In fact, I’m going to make a highly controversial statement, and I am prepared to debate this with anyone. Bitcoin at $6200 is cheaper than Bitcoin at $250 when I was buying it in 2014, or even when it was $32 in 2013. But wait, how can that be? Is this the new government math? Dynamic scoring? Alexandra Ocasio’s calculator?
Cheap and expensive and value aren’t absolute terms. They’re relative and stand in conjunction with everything else out there that makes a market: supply, demand, price, time, expectations, elasticity, psychology, etc…
In 2013 when Bitcoin was $30, it was not only possible but highly probable that this truly was internet magic money, a brief and fantastic social experiment that wouldn’t last; that it would get forgotten, hacked away, shut down by the government the way Silk Road was in 2013, or replaced by a competitor.

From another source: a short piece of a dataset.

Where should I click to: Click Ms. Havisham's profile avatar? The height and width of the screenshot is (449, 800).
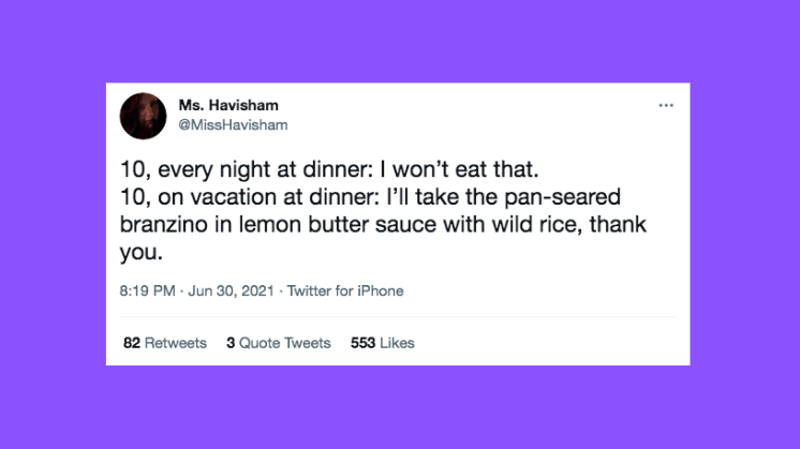pos(143,117)
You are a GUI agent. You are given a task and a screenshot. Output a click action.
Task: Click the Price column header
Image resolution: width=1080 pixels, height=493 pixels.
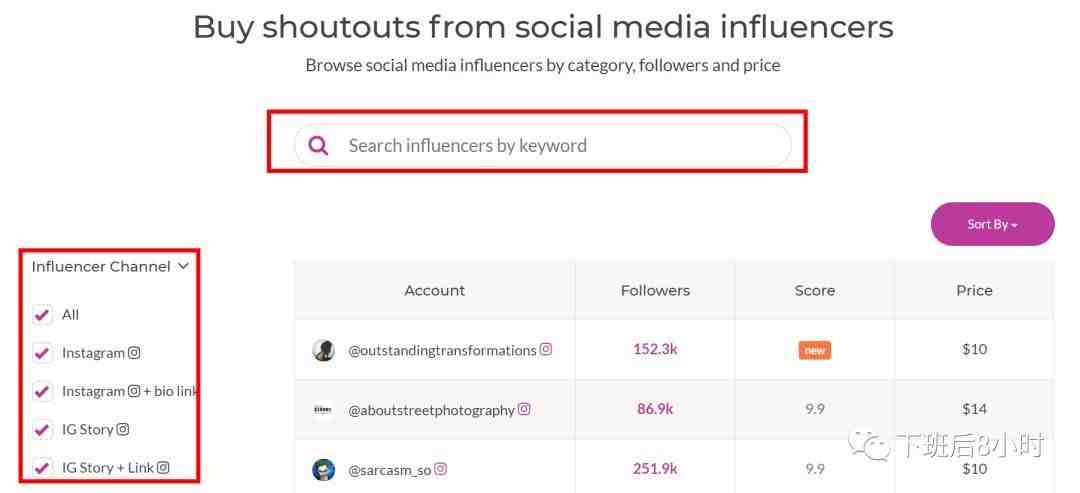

So buying Bitcoin at $30 when it had a greater than 50% chance of being a zero, or that it would merely muddle along and not draw the necessary developer, consumer, or merchant interest to be a viable protocol actually made Bitcoin much more expensive and a much riskier buy than it is today at $6000. In light of just some of the bullish news I’ve mentioned along with the increasingly widespread corporate/consumer acceptance and adoption means Bitcoin is downright cheap — certainly a better value today at $6200 than it was at $250 a few years ago.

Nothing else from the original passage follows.